Du beginnst wahllos, deinen Körper zu zerlegen. In kürzester Zeit hast du dein linkes Schien- und Wadenbein völlig freigelegt. Fasziniert betrachtest du die blanken Knochen und machst dich dann weiter ans Werk. Nach und nach entkleidest du dein Skelett, gründlich, zügig, konzentriert. Der Ausfluss schluckt stumm alle Fetzen, die du ihm zuwirfst.

Nun hast du schon fast alle linken Extremitäten völlig entblößt. Du betrachtest dein Werk zufrieden: die Flüssigkeit greift deine Knochen und Augen nicht an. Noch nicht.

Du blickst dich noch einmal kurz um in dem Weiß, in der Duschkammer, die im Nichts liegt und die dich zersetzt. Du musst rein werden, reiner noch, und dann, dann erst kannst du dich ganz auflösen zwischen den Worten. Und das Nichts betreten.

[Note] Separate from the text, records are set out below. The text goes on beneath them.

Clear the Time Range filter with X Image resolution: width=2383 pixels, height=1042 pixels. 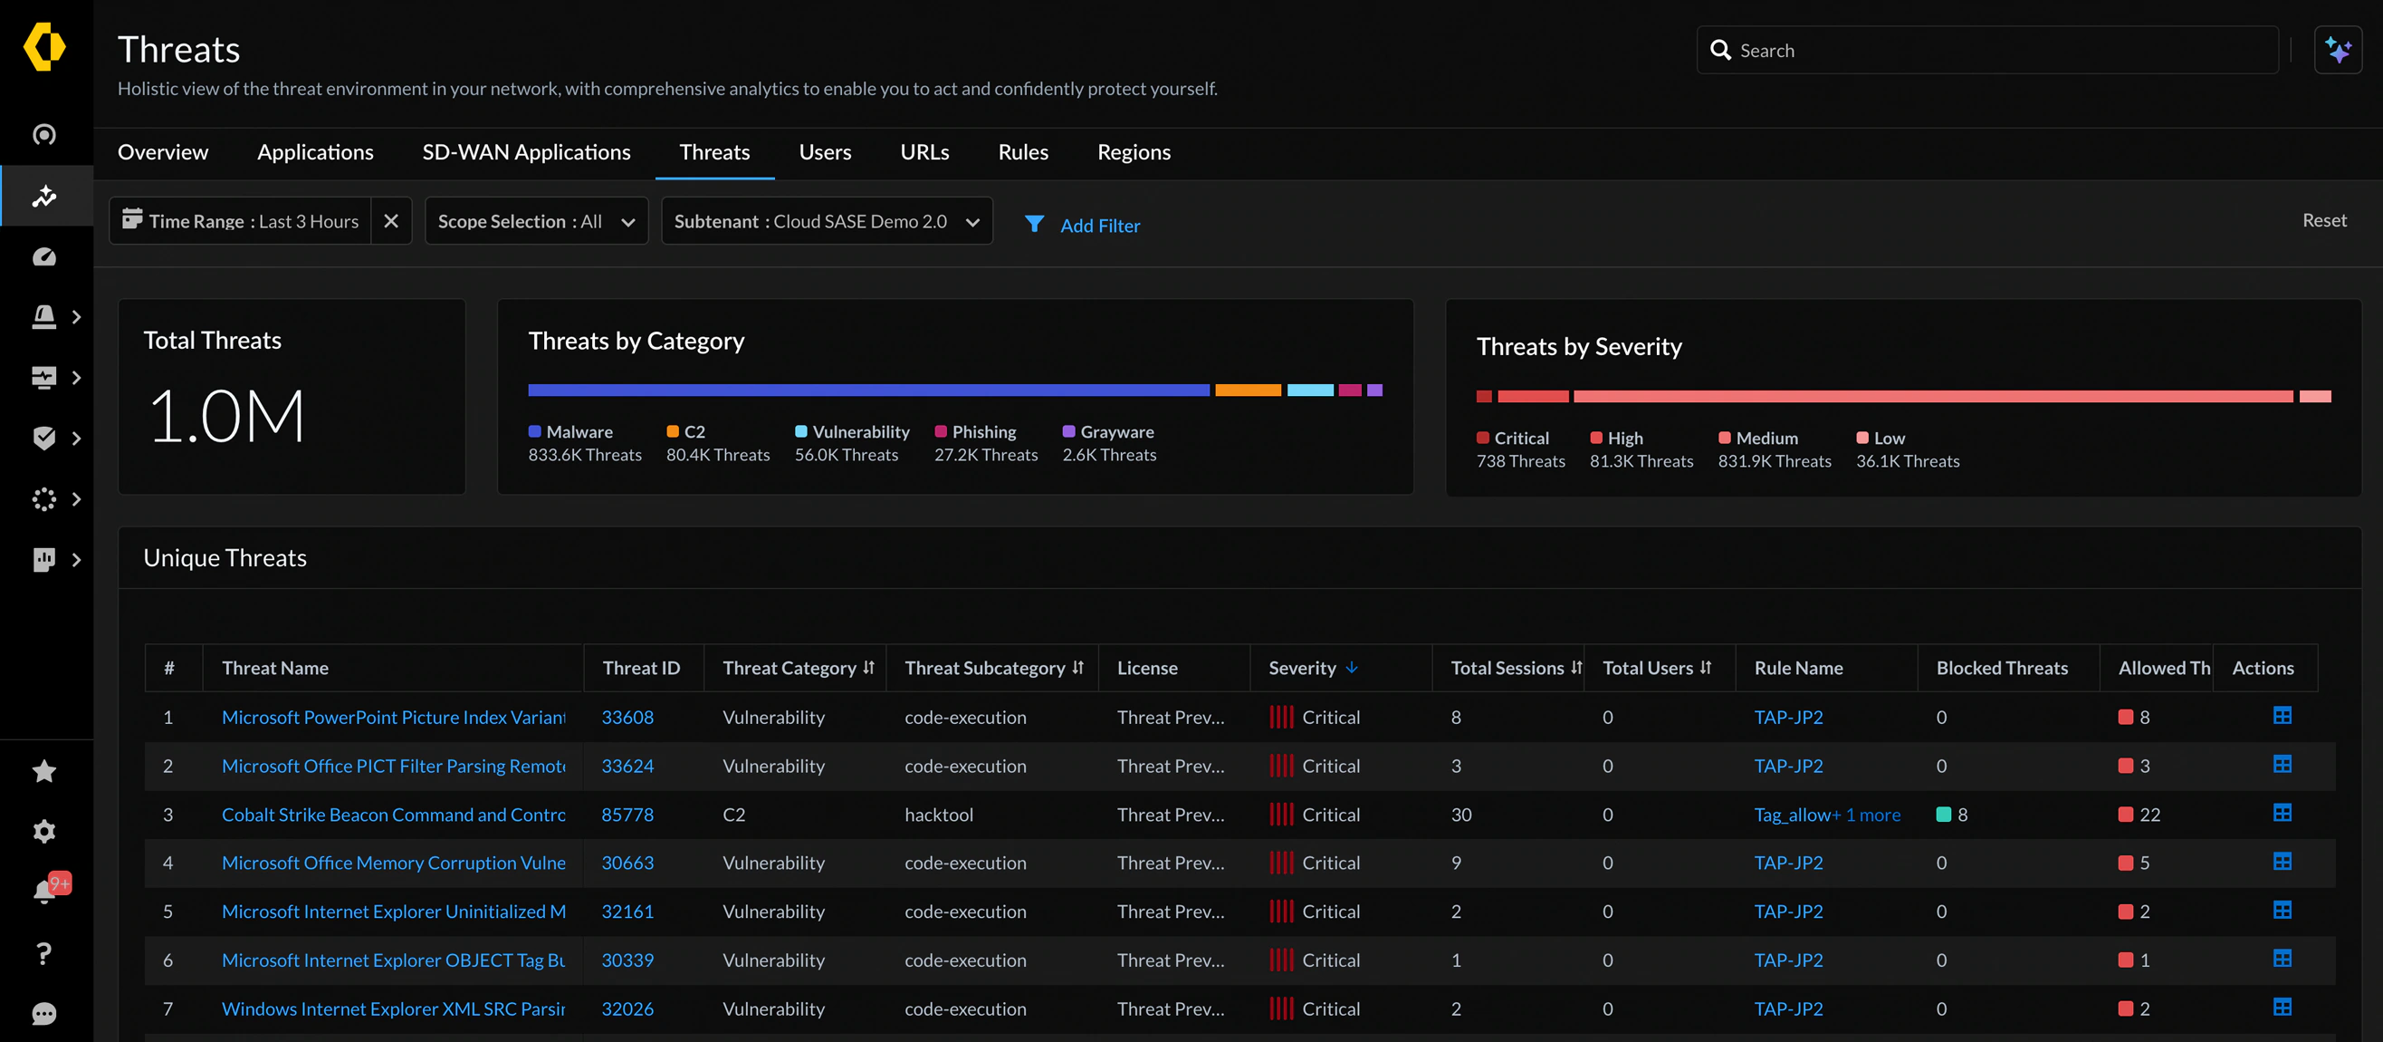[390, 221]
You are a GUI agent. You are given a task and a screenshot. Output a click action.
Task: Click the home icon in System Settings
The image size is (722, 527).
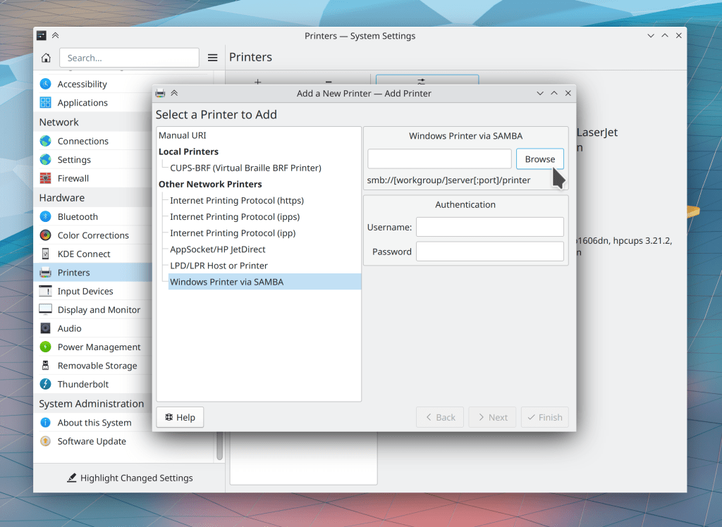(46, 58)
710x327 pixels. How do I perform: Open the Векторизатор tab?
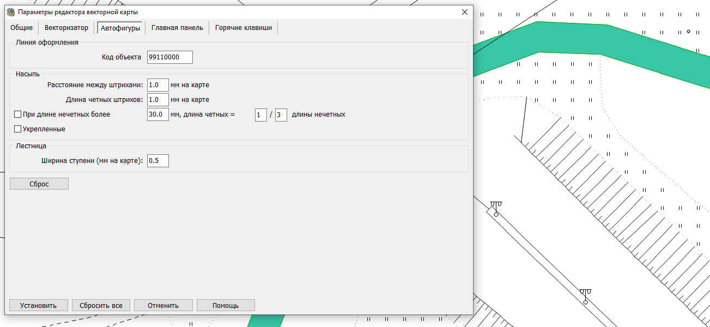[66, 28]
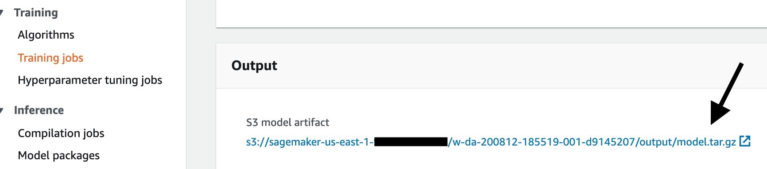Click the S3 model artifact s3:// link
Image resolution: width=767 pixels, height=169 pixels.
tap(491, 142)
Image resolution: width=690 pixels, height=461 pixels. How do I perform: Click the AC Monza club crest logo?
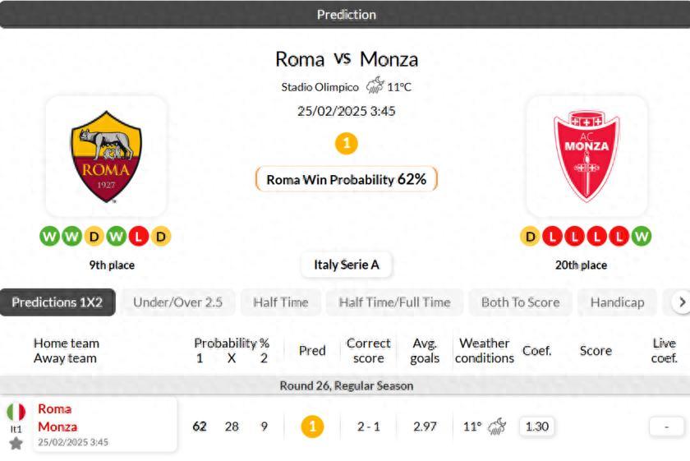pos(586,155)
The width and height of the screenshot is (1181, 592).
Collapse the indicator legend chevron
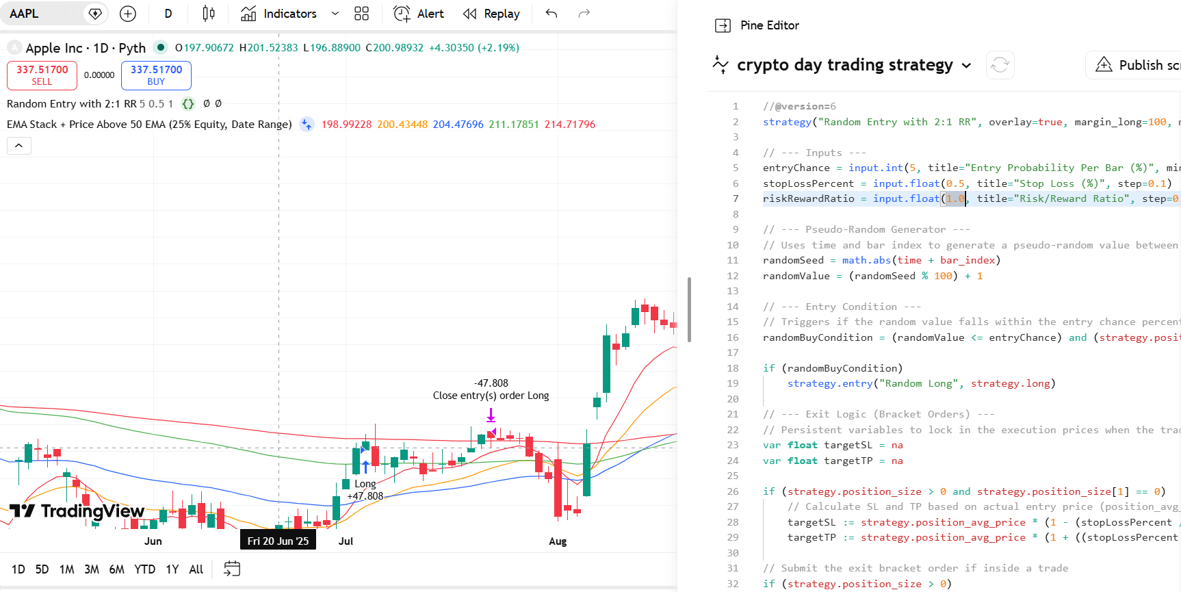19,146
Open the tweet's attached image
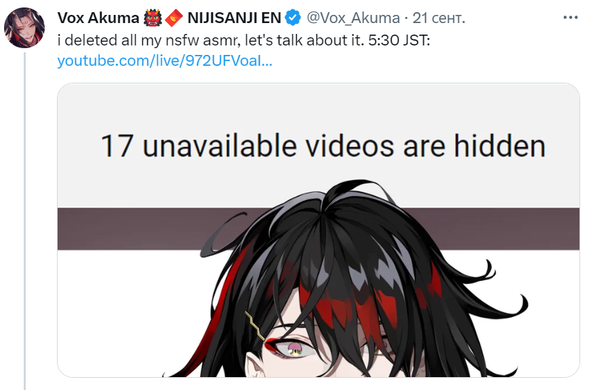 pos(319,230)
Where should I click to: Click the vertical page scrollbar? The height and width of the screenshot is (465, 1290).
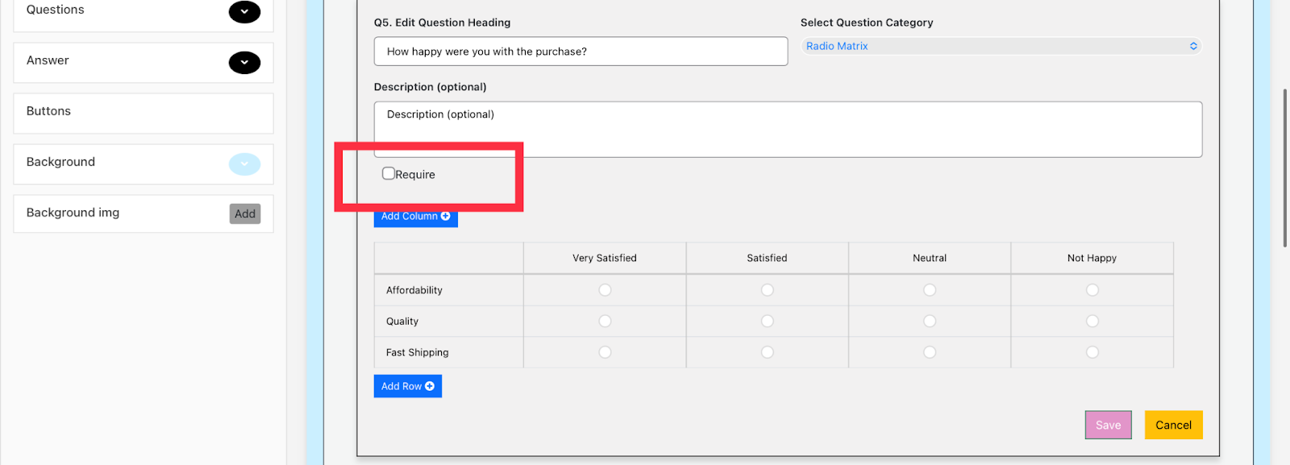pyautogui.click(x=1285, y=168)
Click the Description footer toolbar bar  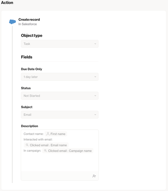(x=60, y=176)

Beginn nun dich selbst zu sezieren:
Ziere dich nie vor dir selbst.

Durchleuchte dich gut und gründlich:
stündlich werden deine Wünsche reifer,
Eifer frisst an deinem Zaudern,
Mauern beben, Grenzen heben,
strecken, recken sich und gähnen.

Fühl dir auf Zähne und Sehnen:
jene nämlich wähnen sich zu sicher.
Stich- und hiebfest liegen sie
still im Panzer der Gewohnheit.

Öffne ihn ohne zu Zögern.
Öffne dein Zögern.

Betrachte was auch immer du findest:
Bedenke deine Gefühle.
Befühle deine Gedanken.
Betrachte sie als wahr.

Und damit kannst du anfangen.

(Enden kann es ohne dich.)



Anmerkung: Mein erster Post seit langem. Ich werde mir Mühe geben, wieder mehr und regelmäßiger zu schreiben, aber es ist etwas schwierig zur Zeit, denn ich schreibe mehr und mehr auf Englisch und arbeite ein bisschen an einem längeren Projekt. 
Die furchtbar düstere Thematik tut mir leid. Der Prosatext basiert auf einem Albtraum, den ich genau so hatte, mit fliegendem Perspektivenwechsel zwischen erster und dritter Person. Daher habe ich die goldene Mitte gewählt. Das Gedicht ist mein Versuch, dem Traum einen etwas tieferen, vielleicht sogar positiven Sinn zu geben.